Page extract START
This is a blog dedicated to a personal interpretation of political news of the day. I attempt to be as knowledgeable as possible before commenting and committing my thoughts to a day's communication.

Friday, December 21, 2012

And, In Syria...

Another feel-good moment in the United Nations.  Where the United Nations General Assembly condemned human rights abuses in Syria.  In Iran and North Korea as well, in separate votes.  The wording of the resolution against Syria was to the point: it ... "strongly condemns the continued widespread and systematic gross violations of human rights and fundamental freedoms by the Syrian authorities and the government-controlled 'shabiha' militia."

There, that should do it.  Syria will, without doubt, feel roundly condemned.  And, as a result contemplate a turn-around of their response to the uprising against the regime of President Bashar al-Assad.  And prepare itself for retribution by the Sunni rebels against the Shia-Alawite regime and its supporters.  Syrian Christians might wish to prepare themselves as well. 

A Syrian UN mission representative characterized the resolution against his government as highly politicized - that it "hinders peaceful solutions for the crisis in Syria.  The sponsors of this draft resolution", he further insisted "namely Qatar Saudi Arabia and Morocco, are not renowned for their desire to protect and promote human rights in Syria."

"Quite to the contrary they are a major part of the problem, they are the main instigator for ongoing violence and an escalation of violence in my country."  Not at all; Qatar, Saudi Arabia and Morocco are complacent in their denial of those absurd allegations.  They are simply recognizing, as is their responsibility, that one of their number is blackening the collective eye of the Arab League.

One cannot help wondering, however, how they feel collectively about the alternative to the Alawite regime.  Which will clearly be replaced by a Sunni Islamist regime.  Matching the Islamism of Saudi Arabia, Qatar and Morocco, and then far outdistancing it with the triumphant inclusion of al-Qaeda associated terrorist groups finding themselves a firm footing as a base from which to further their ambitions.

The Syrian regime has much on its mind, other than the condemnation in the UN.  Their key military installations close to the capital with stores of chemical and biological weapons are as likely to be looted by the rebel forces and by extension the terrorists alongside them and leading the charges, as they are to be used by the regime itself.

And their major sponsor outside Iran has pronounced some disquieting observations of late.  Including those of Vladimir Putin: "We are not preoccupied that much with the fate of the Assad regime.  We realize what's going on there and that the family has been in power for 40 years. Undoubtedly, there is a call for changes."  That's just too precious coming from Vladimir Putin.

But timely as a recognition of the inevitable with the rebels coming closer than ever to driving President al-Assad from clinging to power, shaking confidence in his ability to retain Damascus and fend off their storming of military bases in the north.
Page extract END
Activity:
Please say whether each statement agrees with the Syria post, answering yes or no and quoting the deciding words. 1. The UN General Assembly condemned human rights abuses in Syria, Iran and North Korea in a single vote. 2. The Syrian UN mission representative named Qatar, Saudi Arabia and Morocco as sponsors of the draft resolution. 3. Vladimir Putin said the Assad family had been in power for 30 years. Rely on the Syria post alone.
Extracted information START
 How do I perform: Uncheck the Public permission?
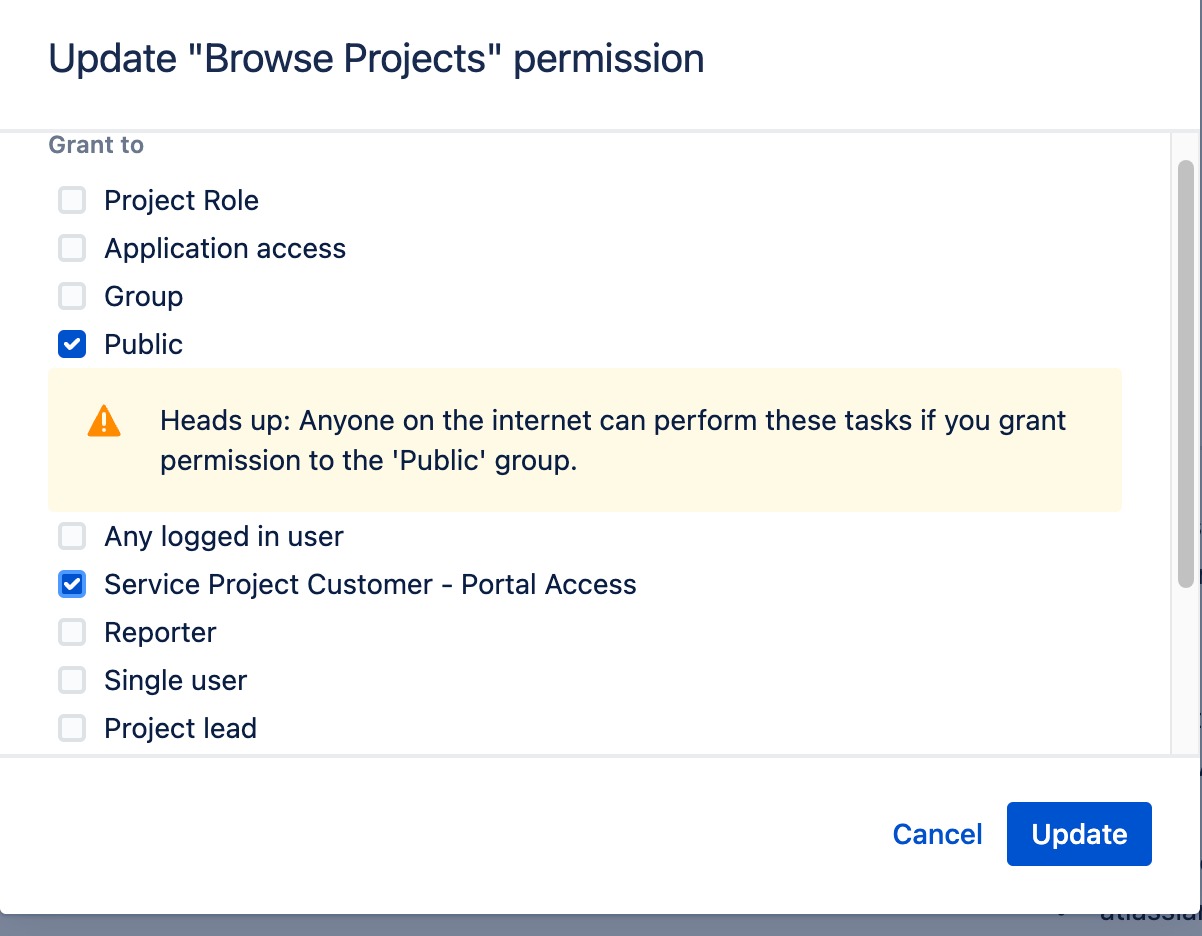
Extracted information END
Extracted information START
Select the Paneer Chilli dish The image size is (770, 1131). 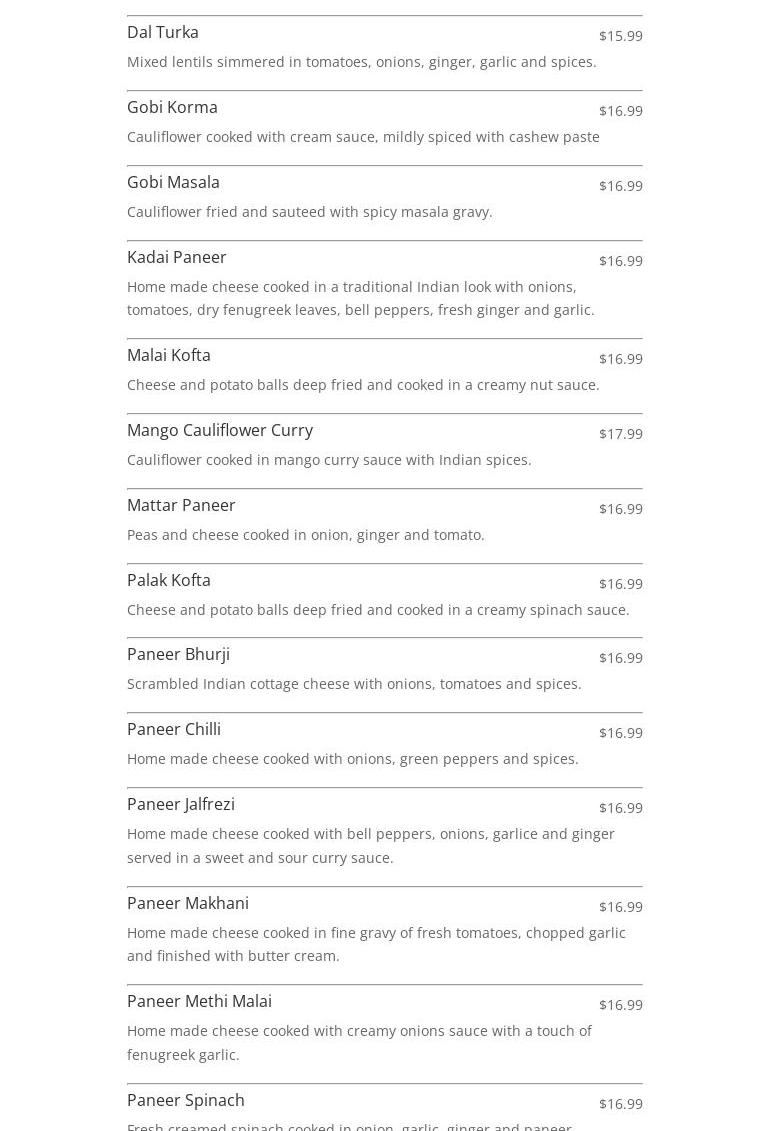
Extracted information END
Task response:
1. No: "In Iran and North Korea as well, in separate votes."
2. Yes: "namely Qatar Saudi Arabia and Morocco"
3. No: "the family has been in power for 40 years."